1975年弛緩出血ショック止血措置輸血措置懈怠―医師側敗訴
東京地方裁判所昭和50年2月13日判決（判例時報774号91頁）
（大量出血時にはフィブリノーゲン製剤を投与すべきとし、そうしなかった医師に高額の損害賠償を命じた）
1976年厚生省が難治性の肝炎研究班内に非A非B型肝炎分科会を設置。
4月、「フィブリノーゲン-ミドリ」の販売名を「フィブリノゲン-ミドリ」に変更。
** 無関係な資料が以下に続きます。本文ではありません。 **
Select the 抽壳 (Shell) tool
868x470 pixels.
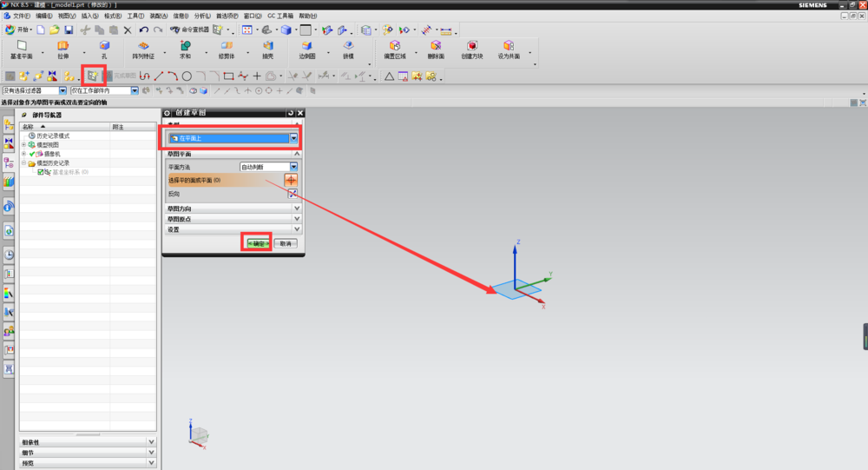click(x=267, y=50)
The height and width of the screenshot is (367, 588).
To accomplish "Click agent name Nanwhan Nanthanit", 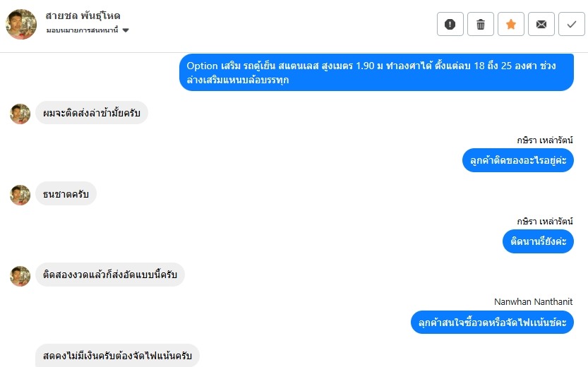I will [533, 302].

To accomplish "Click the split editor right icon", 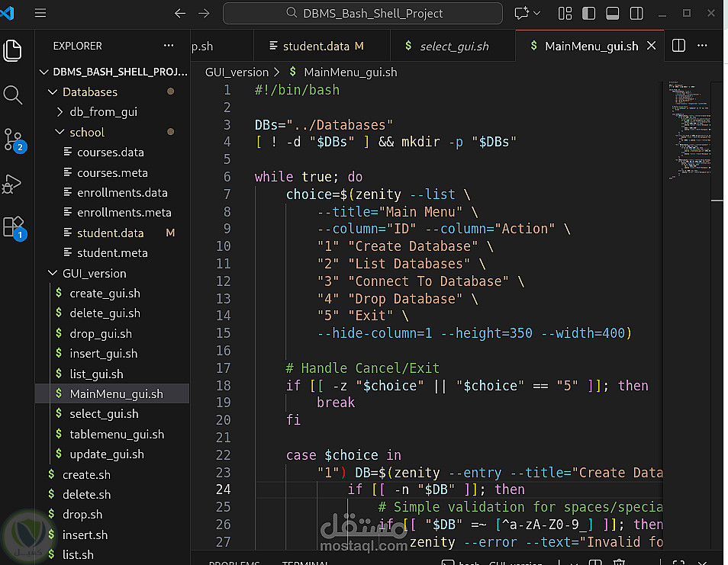I will (678, 46).
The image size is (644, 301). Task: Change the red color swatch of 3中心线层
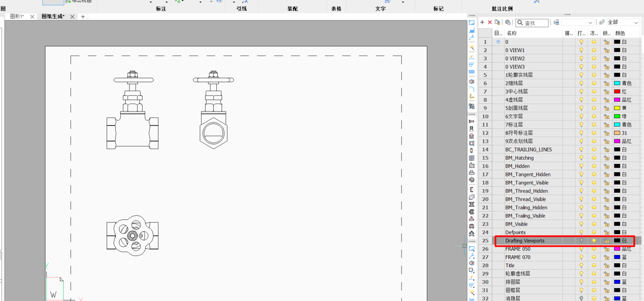pos(617,92)
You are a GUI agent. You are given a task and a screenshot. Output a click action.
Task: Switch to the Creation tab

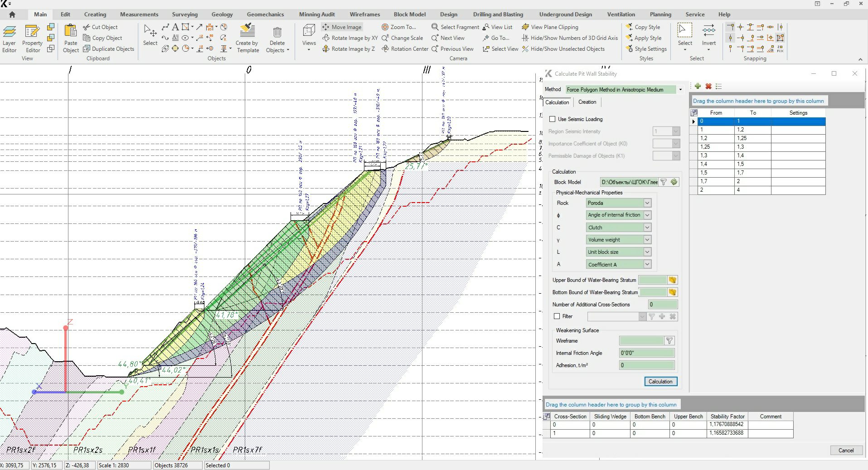pyautogui.click(x=587, y=102)
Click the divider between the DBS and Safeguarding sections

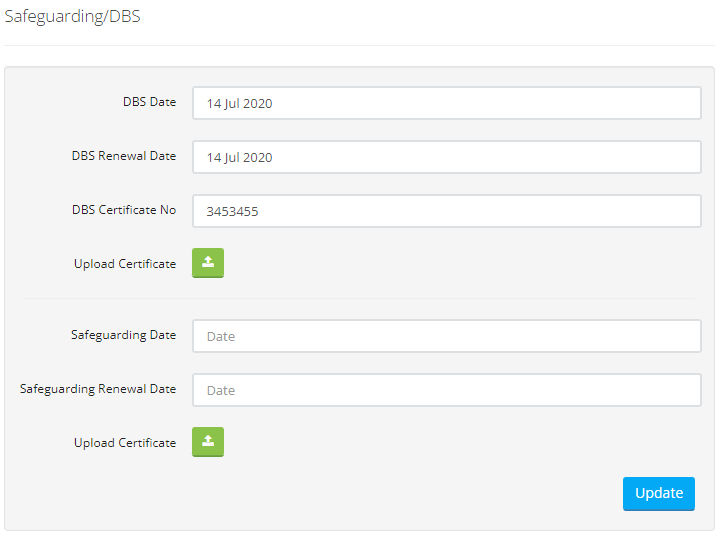point(360,299)
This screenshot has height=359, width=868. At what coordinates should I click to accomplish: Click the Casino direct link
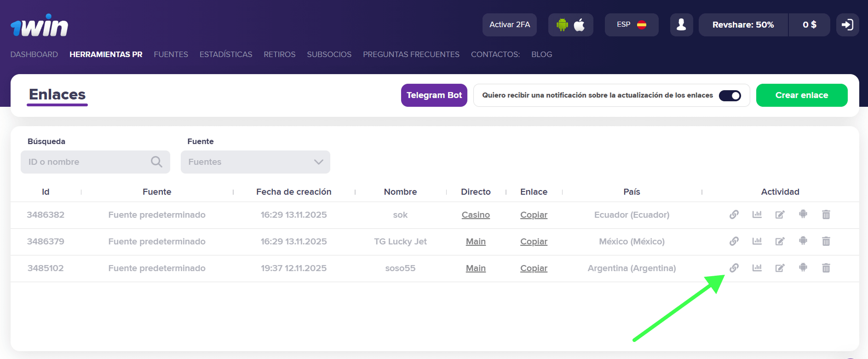click(476, 215)
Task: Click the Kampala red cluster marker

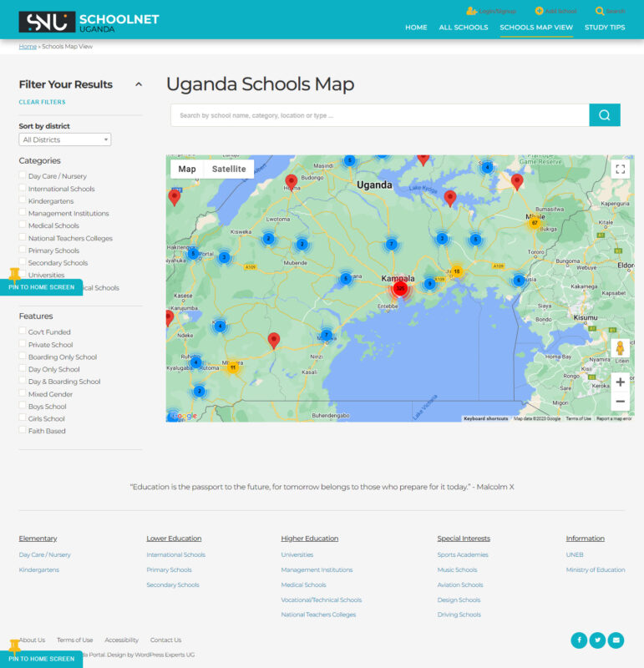Action: coord(400,289)
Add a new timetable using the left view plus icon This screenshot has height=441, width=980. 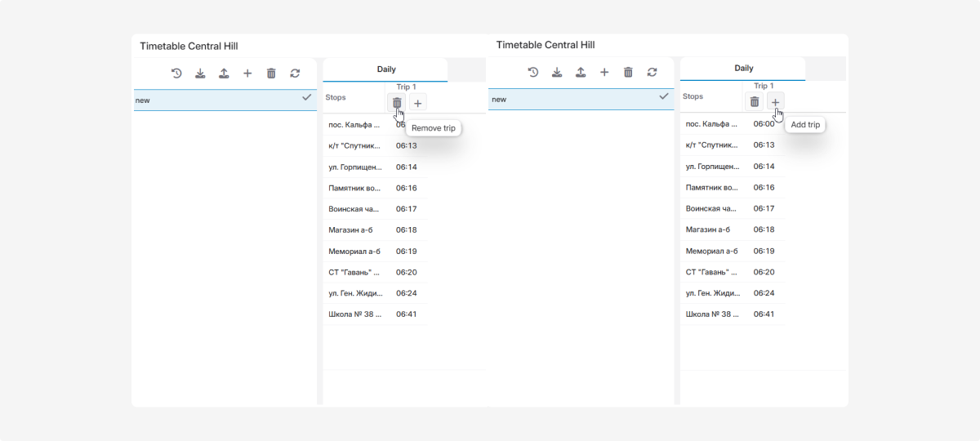tap(247, 74)
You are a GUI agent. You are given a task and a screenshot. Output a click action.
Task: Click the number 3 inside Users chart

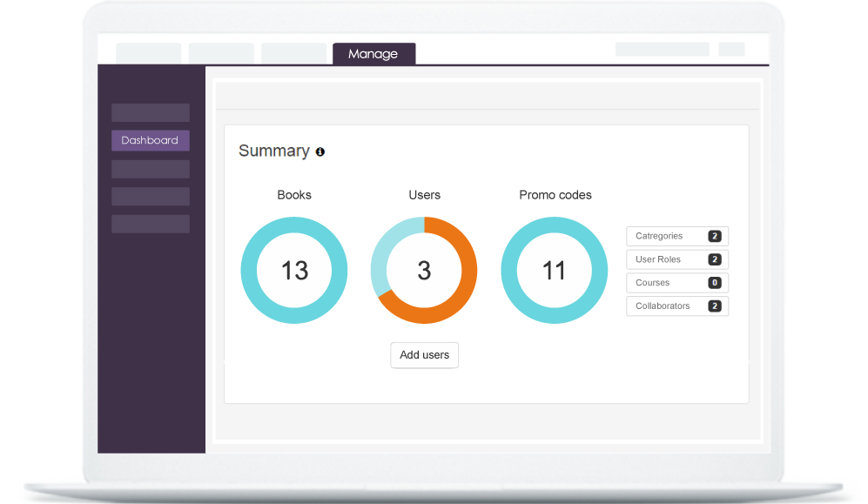click(424, 271)
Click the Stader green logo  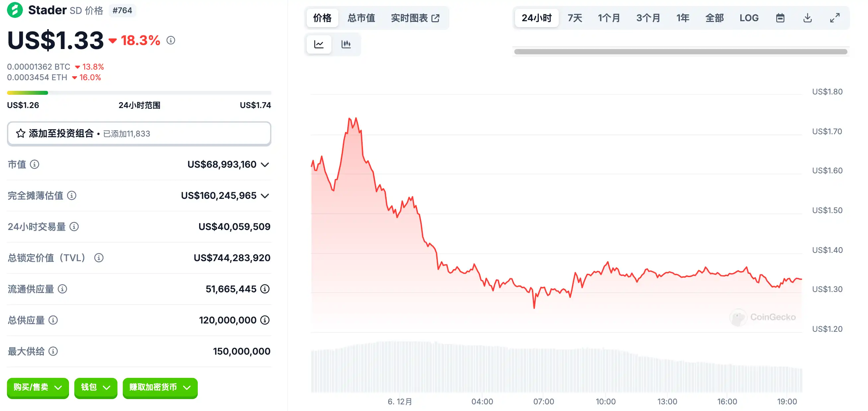tap(15, 10)
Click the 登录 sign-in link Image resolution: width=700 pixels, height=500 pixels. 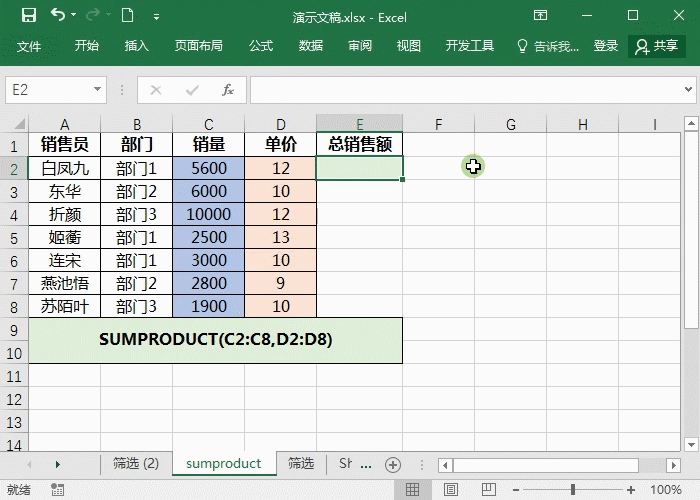(606, 46)
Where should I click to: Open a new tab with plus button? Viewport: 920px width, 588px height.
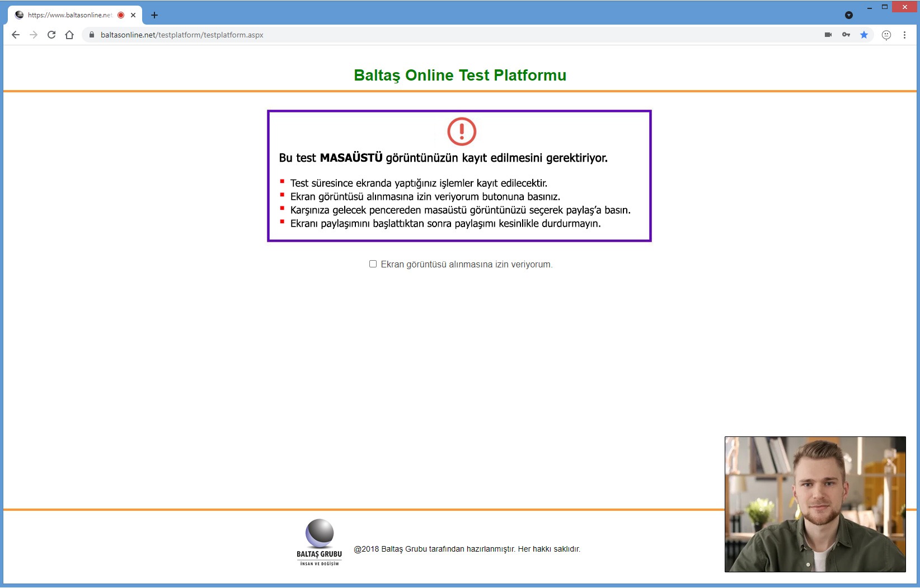pyautogui.click(x=154, y=15)
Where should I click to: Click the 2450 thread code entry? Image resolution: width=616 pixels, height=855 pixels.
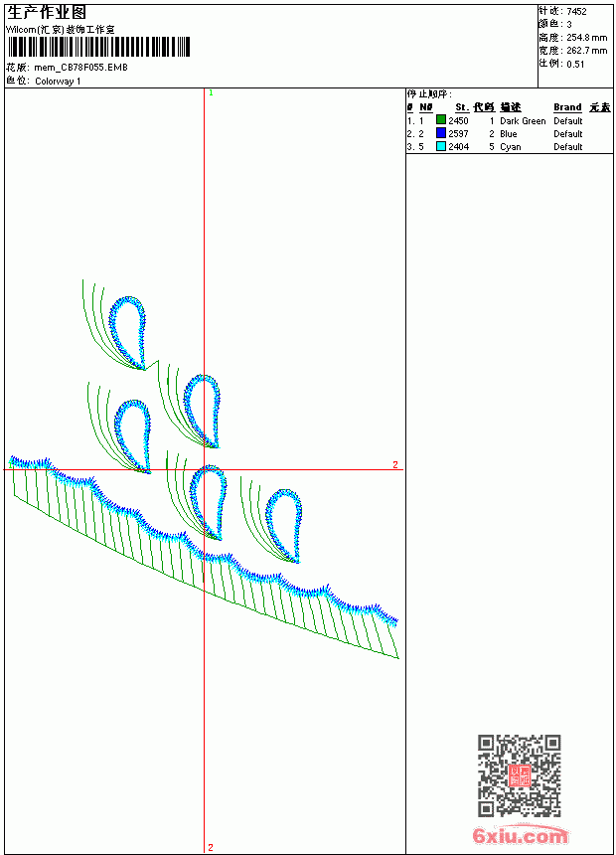point(458,120)
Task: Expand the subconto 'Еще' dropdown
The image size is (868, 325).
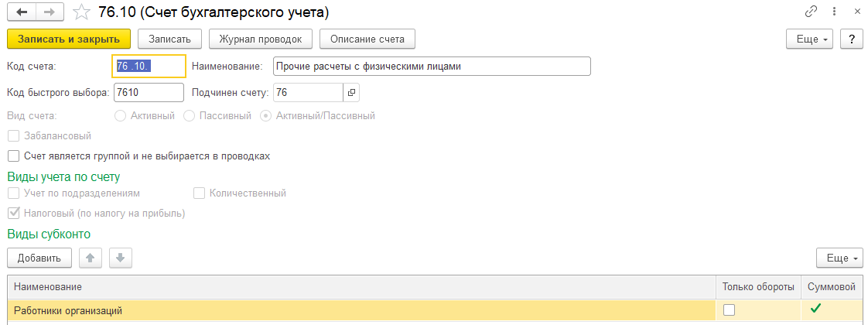Action: click(839, 258)
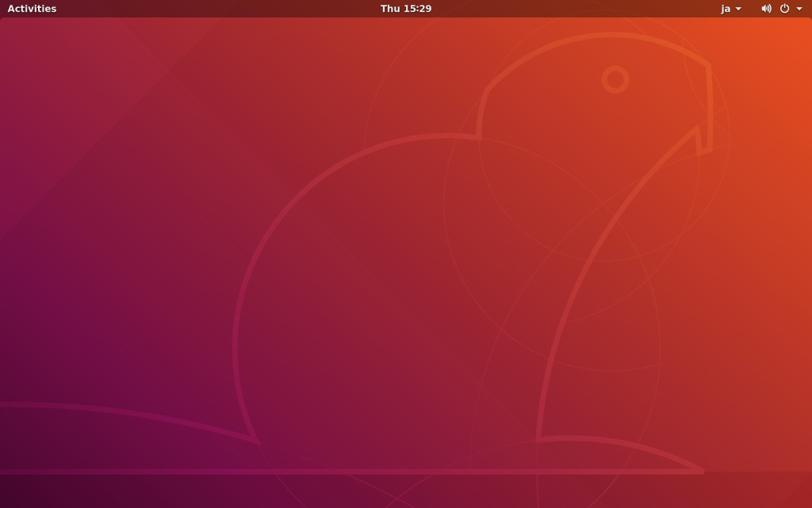Expand the system menu arrow beside power icon

coord(799,9)
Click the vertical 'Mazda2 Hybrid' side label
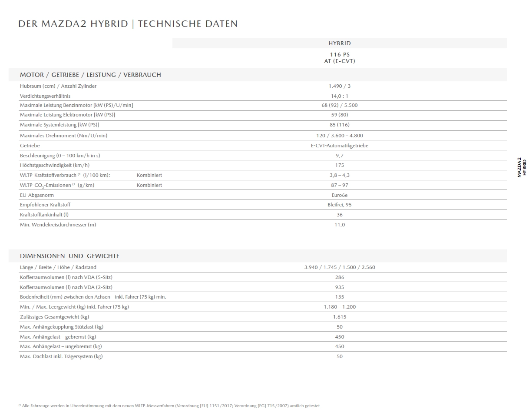This screenshot has height=412, width=532. [522, 167]
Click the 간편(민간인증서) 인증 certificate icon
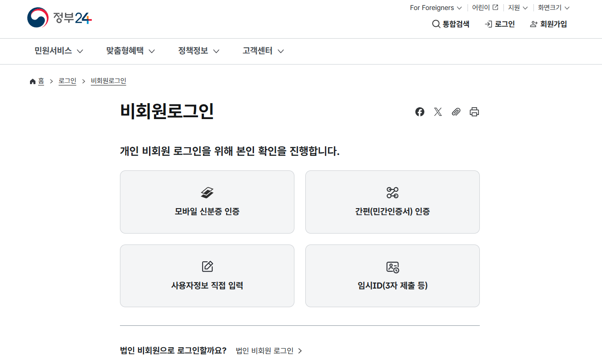 392,192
新薬扱いとなり、1967年以前に承認を受けた医薬品の第一次再評価を免れ、かつ、新薬としても厚生省の裁量で、添付資料なしで実質審査を経ず承認される。
12月、ミドリ十字の非加熱第IX因子製剤「クリスマシン」が製造承認される。
1977年12月、アメリカ食品医薬品局（FDA）がB型肝炎感染の危険性、フィブリノゲン製剤の臨床効果が疑わしいこと、代替治療の存在などを理由として、フィブリノゲン製剤の承認を取り消す。
1978年1月、ミドリ十字が米国FDAによるフィブリノゲン製剤承認取り消しの情報を社内で回覧する。
1979年国立予防衛生研究所（現・国立感染症研究所）の血液製剤部長（当時）であった安田純一が自著で米国FDAによるフィブリノゲン製剤承認取り消しに言及[1]。
薬事法改正
1984年9月、ミドリ十字が厚生省にフィブリノゲン製剤の再評価基礎資料を提出。